Another area used to slip cases away concerns whether the inputs of care are “Routine”. I think there is an excellent article about this on this site. If you can get your head around this complicated area and then argue it successfully on behalf of your relative, I can guarantee you’ll be better informed than the assessor.
Get reading , and all good wishes. it is possible to win.
Hi Jenny, I searched for an article on this and came across this statement: “The individual should still be assessed as if their routine care is still in place, using that as a base-line. It is the management of their underlying health needs over and above the routine that you need to look at and how they are being managed. That is the key.”
But again we have a subjective area of where do you draw the line on what is routine and what isn’t. For example providing someone with general nourishment is routine, but when does it stop being routine? My mother suffers from disease related malnutrition and requires 15 interventions per 24 hour period just to keep her semi stable. I would argue that is not routine.

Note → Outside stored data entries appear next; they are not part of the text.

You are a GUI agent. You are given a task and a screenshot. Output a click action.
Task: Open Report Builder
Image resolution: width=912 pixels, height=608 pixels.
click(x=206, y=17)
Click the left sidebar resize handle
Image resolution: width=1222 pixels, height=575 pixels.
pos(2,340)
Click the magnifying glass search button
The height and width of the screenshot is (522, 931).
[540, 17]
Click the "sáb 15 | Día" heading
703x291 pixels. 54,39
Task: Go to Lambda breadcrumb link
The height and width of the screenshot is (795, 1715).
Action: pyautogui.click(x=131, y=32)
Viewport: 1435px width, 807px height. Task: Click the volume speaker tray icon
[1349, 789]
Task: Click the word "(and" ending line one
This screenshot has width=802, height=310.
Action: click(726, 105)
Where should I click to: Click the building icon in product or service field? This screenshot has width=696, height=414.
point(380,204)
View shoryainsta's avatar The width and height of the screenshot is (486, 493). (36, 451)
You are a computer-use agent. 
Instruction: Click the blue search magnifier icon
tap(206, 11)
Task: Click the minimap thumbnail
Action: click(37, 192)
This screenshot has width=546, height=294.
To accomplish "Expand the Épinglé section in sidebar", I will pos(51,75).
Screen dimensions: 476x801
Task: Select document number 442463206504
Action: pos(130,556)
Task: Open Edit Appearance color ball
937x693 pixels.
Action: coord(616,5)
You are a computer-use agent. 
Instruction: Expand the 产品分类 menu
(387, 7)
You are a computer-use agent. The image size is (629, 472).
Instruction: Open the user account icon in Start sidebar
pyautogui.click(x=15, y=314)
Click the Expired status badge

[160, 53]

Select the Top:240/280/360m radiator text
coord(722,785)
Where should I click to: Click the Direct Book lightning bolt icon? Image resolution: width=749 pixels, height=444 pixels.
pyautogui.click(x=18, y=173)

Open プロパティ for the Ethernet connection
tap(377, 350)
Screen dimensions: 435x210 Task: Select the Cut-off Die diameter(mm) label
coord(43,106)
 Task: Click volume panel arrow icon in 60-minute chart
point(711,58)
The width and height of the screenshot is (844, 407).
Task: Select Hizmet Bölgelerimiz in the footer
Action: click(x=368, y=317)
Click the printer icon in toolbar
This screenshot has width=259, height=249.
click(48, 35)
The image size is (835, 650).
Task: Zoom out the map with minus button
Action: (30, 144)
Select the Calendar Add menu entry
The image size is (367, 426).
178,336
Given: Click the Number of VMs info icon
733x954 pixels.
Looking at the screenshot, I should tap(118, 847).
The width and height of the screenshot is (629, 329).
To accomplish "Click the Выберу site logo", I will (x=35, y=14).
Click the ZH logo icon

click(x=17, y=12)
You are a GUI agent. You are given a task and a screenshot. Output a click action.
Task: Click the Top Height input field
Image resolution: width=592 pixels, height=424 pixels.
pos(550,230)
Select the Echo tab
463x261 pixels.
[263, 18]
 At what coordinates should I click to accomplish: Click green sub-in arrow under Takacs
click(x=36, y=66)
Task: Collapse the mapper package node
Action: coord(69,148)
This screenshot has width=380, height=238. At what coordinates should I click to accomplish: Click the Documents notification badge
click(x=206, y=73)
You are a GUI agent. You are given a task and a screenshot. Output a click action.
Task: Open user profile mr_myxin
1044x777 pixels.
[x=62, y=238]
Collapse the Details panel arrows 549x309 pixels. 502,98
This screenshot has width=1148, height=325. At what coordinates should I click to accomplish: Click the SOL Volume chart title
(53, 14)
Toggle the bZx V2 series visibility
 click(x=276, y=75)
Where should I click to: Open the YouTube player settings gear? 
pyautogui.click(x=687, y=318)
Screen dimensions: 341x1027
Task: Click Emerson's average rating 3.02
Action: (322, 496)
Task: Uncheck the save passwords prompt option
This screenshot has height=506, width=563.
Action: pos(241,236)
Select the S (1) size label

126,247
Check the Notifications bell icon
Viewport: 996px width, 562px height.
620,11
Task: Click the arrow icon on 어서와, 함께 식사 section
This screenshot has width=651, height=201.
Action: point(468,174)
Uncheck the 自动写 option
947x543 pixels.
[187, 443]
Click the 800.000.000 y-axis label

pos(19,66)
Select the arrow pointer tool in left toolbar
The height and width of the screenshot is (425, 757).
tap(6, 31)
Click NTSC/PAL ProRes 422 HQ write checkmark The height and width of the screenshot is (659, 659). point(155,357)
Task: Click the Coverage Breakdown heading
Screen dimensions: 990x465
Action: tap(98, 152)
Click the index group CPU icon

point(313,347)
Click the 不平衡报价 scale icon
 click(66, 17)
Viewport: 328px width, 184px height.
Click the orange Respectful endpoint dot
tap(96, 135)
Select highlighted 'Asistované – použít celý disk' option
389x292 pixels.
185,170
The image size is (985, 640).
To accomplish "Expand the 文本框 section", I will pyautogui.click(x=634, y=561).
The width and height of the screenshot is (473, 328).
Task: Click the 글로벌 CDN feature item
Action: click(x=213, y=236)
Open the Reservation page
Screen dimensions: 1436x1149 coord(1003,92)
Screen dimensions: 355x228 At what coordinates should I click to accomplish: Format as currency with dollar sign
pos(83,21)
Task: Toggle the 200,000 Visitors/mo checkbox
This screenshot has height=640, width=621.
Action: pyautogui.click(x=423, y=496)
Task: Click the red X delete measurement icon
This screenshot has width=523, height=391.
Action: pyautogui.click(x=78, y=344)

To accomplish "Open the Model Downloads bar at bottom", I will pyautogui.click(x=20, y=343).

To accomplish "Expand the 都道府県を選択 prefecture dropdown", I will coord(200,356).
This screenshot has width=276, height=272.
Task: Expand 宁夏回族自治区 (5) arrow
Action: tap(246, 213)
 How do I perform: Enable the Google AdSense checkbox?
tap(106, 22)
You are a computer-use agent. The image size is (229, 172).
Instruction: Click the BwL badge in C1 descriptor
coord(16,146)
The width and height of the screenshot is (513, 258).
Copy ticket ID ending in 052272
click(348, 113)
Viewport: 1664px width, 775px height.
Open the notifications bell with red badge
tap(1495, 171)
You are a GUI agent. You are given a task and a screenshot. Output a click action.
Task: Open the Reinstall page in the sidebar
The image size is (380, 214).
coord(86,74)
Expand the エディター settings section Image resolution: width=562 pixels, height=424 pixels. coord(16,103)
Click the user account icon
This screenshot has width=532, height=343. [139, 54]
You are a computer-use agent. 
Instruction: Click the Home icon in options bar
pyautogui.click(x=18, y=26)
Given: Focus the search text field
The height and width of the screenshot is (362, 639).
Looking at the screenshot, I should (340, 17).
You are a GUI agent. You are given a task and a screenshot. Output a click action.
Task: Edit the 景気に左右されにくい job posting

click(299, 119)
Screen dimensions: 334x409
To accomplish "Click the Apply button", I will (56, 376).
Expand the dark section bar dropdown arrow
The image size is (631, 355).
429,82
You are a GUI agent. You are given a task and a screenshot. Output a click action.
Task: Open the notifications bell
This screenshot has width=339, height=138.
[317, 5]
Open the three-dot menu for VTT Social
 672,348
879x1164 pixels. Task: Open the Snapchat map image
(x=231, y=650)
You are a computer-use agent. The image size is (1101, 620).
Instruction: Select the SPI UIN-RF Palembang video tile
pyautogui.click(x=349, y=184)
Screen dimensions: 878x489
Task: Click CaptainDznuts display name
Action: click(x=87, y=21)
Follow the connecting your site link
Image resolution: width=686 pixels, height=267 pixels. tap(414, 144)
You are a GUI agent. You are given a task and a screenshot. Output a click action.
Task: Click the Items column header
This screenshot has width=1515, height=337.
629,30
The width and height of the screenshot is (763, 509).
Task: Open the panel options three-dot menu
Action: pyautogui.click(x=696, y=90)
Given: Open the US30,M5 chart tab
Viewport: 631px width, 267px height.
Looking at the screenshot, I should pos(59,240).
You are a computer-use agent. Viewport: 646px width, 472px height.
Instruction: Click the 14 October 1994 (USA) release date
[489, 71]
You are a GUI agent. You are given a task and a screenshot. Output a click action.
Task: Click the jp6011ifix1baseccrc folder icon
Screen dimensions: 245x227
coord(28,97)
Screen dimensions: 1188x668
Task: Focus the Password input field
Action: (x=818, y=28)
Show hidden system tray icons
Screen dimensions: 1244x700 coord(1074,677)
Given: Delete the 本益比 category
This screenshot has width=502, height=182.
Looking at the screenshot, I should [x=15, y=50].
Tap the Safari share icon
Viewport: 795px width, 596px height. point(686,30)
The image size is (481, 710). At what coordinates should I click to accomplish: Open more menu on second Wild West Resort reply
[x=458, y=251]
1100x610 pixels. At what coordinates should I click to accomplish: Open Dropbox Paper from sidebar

I also put a lot of effort into the four characteristics and tried to present it at the MDT. The assessor didn’t want to know.
I would agree on that point Andy. I’d focus on the feeding and nutrition domain requirements and highlight the symptoms which best reflect her level of needs. I’d then say her needs are well beyond Routine care because the Nature of her condition is (name the disease related malnutrition), this results in her needing 15 interventions over every 24 hour period which making her needs Intense. Give examples of weight loss when not under this regime if you have any. If this domain impacts on other domains eg Continence, Behaviour, Psych and Emotional then indicate how it impacts and note the complexity of the issue and need.
Hi Andy, We are in the same situation and at the same stage. We were also wondering about the phrase, “more likely to have a primary health need”. Does anyone have any answers on how to get over this hurdle.